The government has offered separate plots to worship centres in an effort to relocate them from grabbed river shores, Shipping Minister Shajahan Khan has said.
Khan made the announcement on Wednesday during the 36th meeting of a team tasked with preventing river pollution and increasing navigability.
Leaders of mosques and other places of worship agreed to shift if they were provided with lands, he told reporters after the meeting at the secretariat, reports bdnews24.com
“Different mosques, madrasas, temples and tombs have been built on riverside lands. Our officers have talked to imams and other officials.”
“All of them are of the same view that they need a new location. If we give them plots, they will shift the structures,” said Khan, head of the river protection taskforce.
The deputy commissioners have been ordered to allot government lands to the religious leaders, he added.
The taskforce has set up 9,477 border pillars by the rivers surrounding Dhaka. Half of them are being re-examined in the face of objections. The objections over 20 percent of them have been resolved already, according to Khan.
The taskforce launched a river survey to set up border pillars along all waterways, he said.
Influential land grabbers often impede raids by government officials, Khan said.

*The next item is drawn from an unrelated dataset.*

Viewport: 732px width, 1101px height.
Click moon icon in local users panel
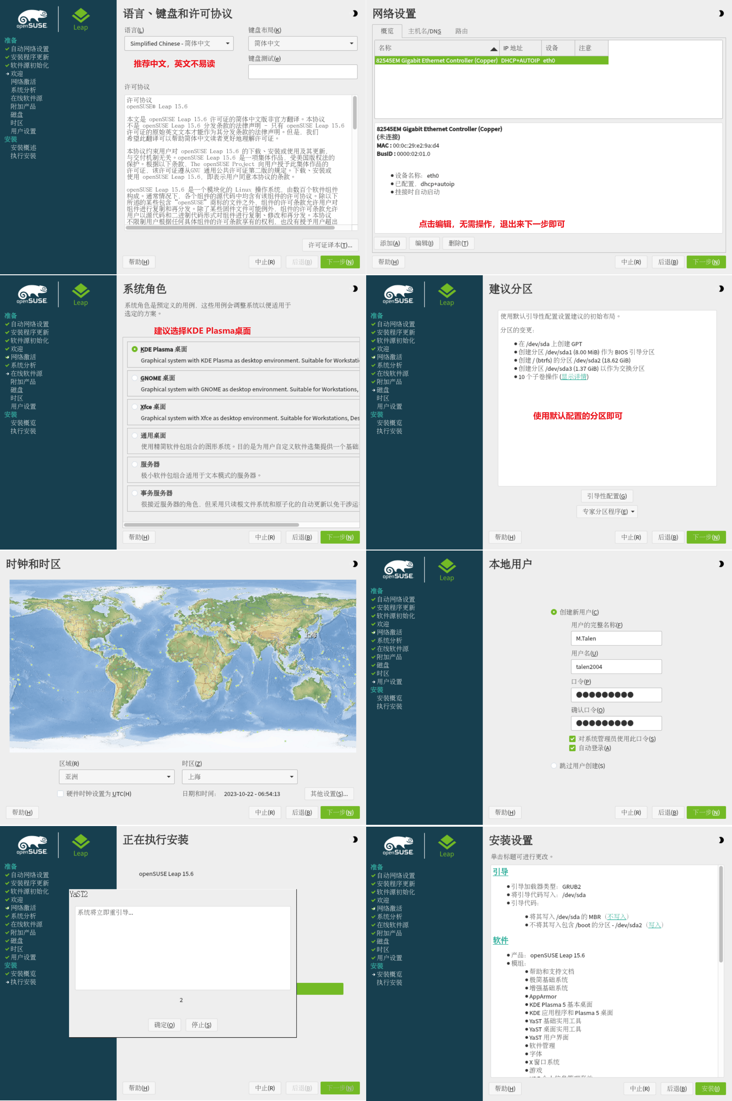721,564
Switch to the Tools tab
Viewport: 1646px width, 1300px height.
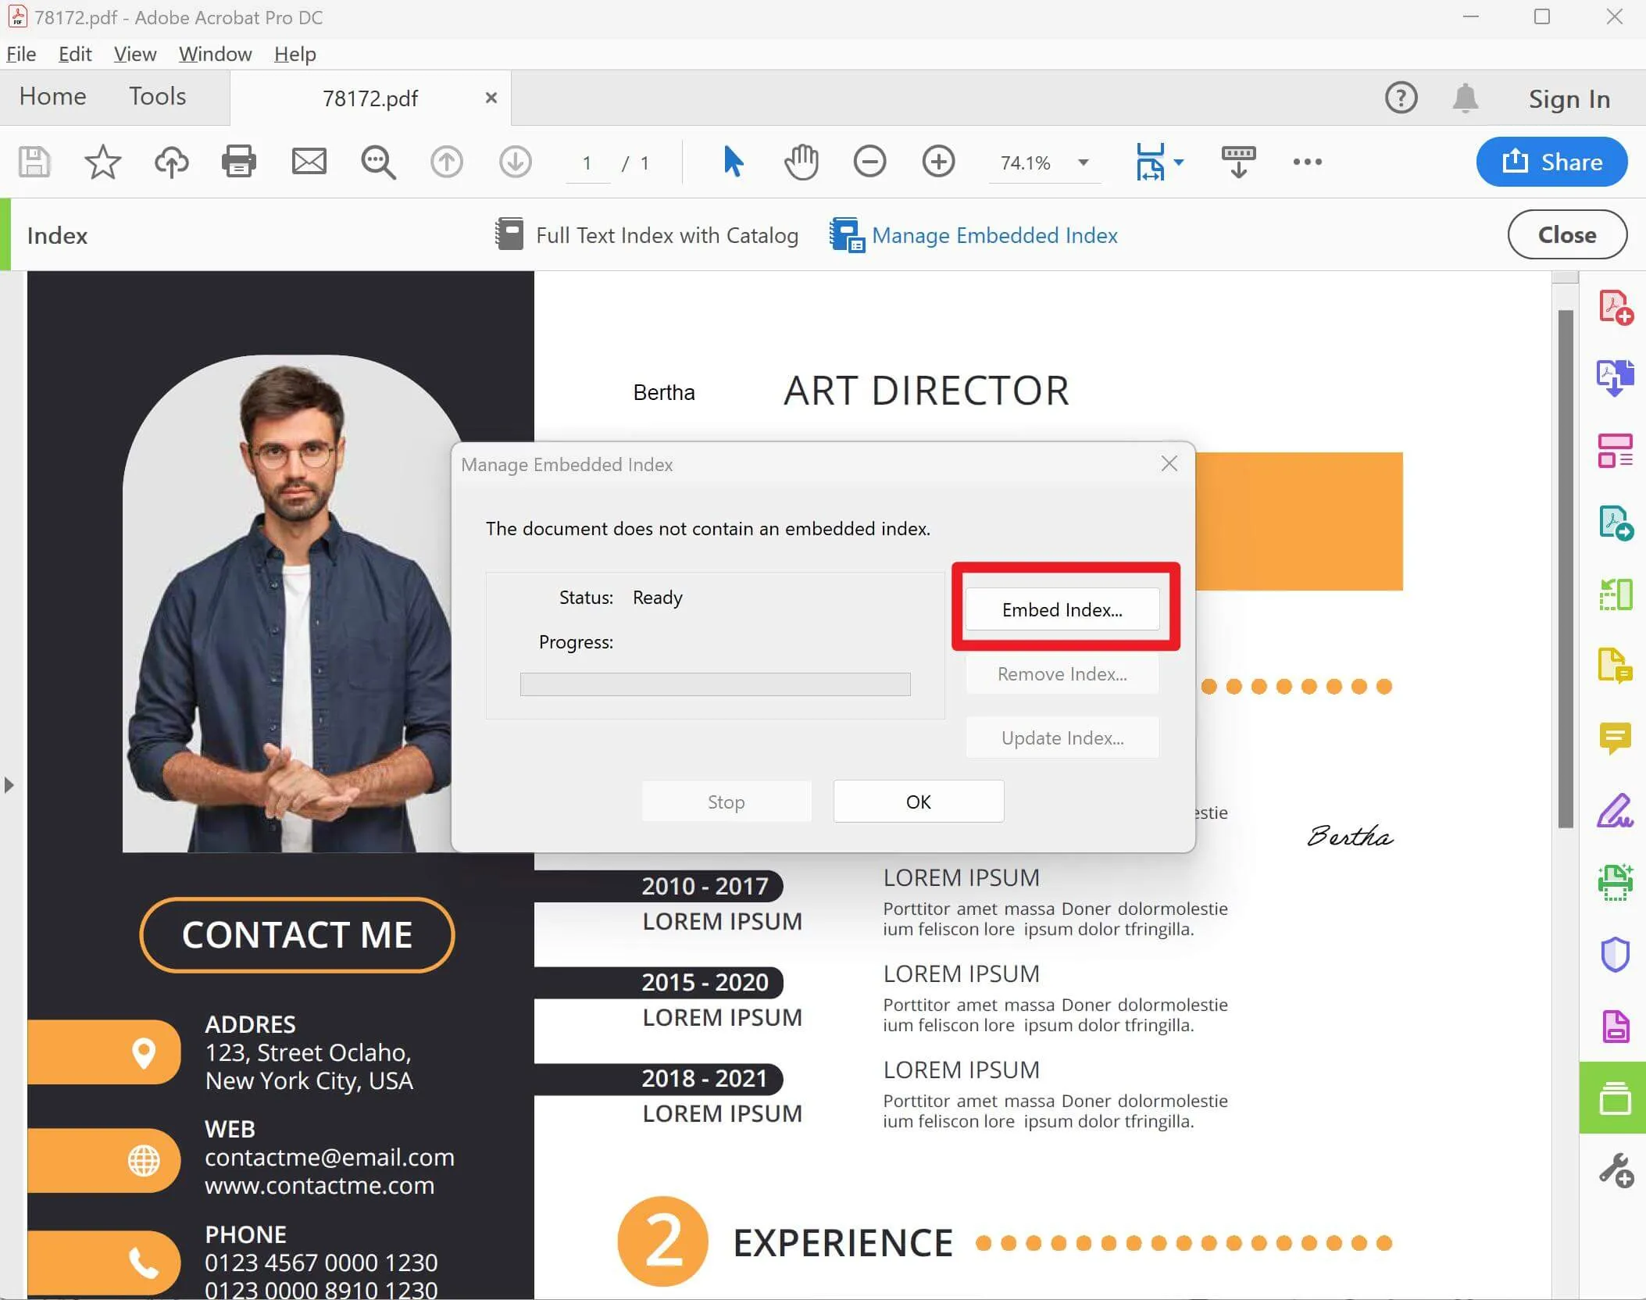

“We will resolve these disputes and won’t budge. We have decided that we will define the river boundaries and remove the illegal structures.”
“We will punish those who have damaged border pillars. The lands which have been recovered will be preserved,” Khan said.
The ministry has constructed 20km long walkways by the rivers surrounding Dhaka and the construction of 150km walkways is ongoing, Khan told reporters.
“Once 280km walkways are constructed around the four rivers surrounding Dhaka, no-one will be able to fill them up again.”
Bangladesh Inland Water Transport Authority or BIWTA and the Water Supply and Sewerage Authority or WASA have been ordered to keep a watch on the lands which have been recovered.
“Factories which are located on the banks of rivers do not use effluent treatment plants. They operate them only when inspection teams from the Department of Environment are around and turn them off soon again after the officers leave,” he said.
“Rivers are getting polluted to a great extent. The director general of the DoE has been ordered to take tough actions,” the shipping minister said.
“We have asked district-level officers to make a list of factories that are polluting the rivers. We will penalise them once the list reaches us.”
“Rivers are being polluted by tannery waste. I would request the Ministry of Industries to look into the matter and take necessary steps.”
If necessary, the shipping ministry will appoint consultants to prevent tanneries from polluting rivers, he said.
Water Resources Minister Anisul Islam Mahmud and Land Minister Shamsur Rahman Sherif were present at the meeting.